Population Analysis of Bacterial Samples for Individual Identification in Forensics ApplicationJohn P Jakupciak1*, Jeffrey M Wells1, Jeffrey S Lin2 and Andrew B Feldman2
- *Corresponding Author:
- John P Jakupciak
Cipher Systems, 2661 Riva Rd
Annapolis, MD 21401, USA
Tel: (410) 412-3326
Fax: (410) 897-1066
E-mail: [email protected]
Received Date: May 16, 2013; Accepted Date: August 12, 2013; Published Date: August 19, 2013
Citation: Jakupciak JP, Wells JM, Lin JS, Feldman AB (2013) Population Analysis of Bacterial Samples for Individual Identification in Forensics Application. J Data Mining Genomics Proteomics 4:138.doi:10.4172/2153-0602.1000138
Copyright: © 2013 Jakupciak JP, et al. This is an open-access article distributed under the terms of the Creative Commons Attribution License, which permits unrestricted use, distribution, and reproduction in any medium, provided the original author and source are credited.
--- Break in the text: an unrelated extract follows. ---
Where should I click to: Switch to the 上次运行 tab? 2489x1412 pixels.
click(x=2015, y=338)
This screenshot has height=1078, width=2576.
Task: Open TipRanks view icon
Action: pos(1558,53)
Biodefense preparedness begins with the ability to detect and respond to bio-threats, based on accurate interpretation of genetic information with sophisticated, yet easy-to-use bioinformatics tools. Microbial forensics further enables attribution of microbial pathogen samples back to a suspected source. Sample characterization and traceability back to source are dependent on genome identification of specific targets within samples, comprehensive analysis of mixtures of populations’ present, and detection of major/minor variations in the identified genomes and comparison of sample genetic profile against other samples. Commercial Next Generation Sequencing (NGS) platforms offer the promise of dramatically higher detection sensitivity and resolution of forensic DNA samples than is possible with methods in current use. Before applying these technologies for forensic analyses of bacterial samples, however, it is critical to fully elucidate the benefits, caveats and pitfalls of NGS for hypothesis testing in comparative analyses, as ultimately this will be required for NGS use both as an investigative tool and tool for attribution in courts of law. Methods: We developed and evaluated novel probabilistic algorithms to process metagenomic sequence data from direct sample sequencing to identify genomes present in mixtures. Results: We present a pipeline for reference-free sample-to-sample comparisons to improve target characterization beyond one microorganism to characterization of comprehensive sample content. Our tools strengthen statistical confidence to trace the ancestry of samples and attribute samples to source with probabilistic certainties on many targets instead of a single genome. Conclusion: This study developed a novel reference free, bioinformatics strategy to account for and identify genetic diversity in samples. Sequence variants must be non-arbitrarily confirmed in both forward and reverse reads at a rate above the background noise level of sequencer machine error. A similarity distance metric compares genomes within a range of near relationships. Using sequence data from bio-threat agents, we successfully attributed known related strains together, and excluded near relation of known unrelated strains. The major strengths of this forensic method are the non-arbitrary determinations of data validation and relatedness metrics, as well as the ability to compare microbial genomes with or without a reference database of related genomes.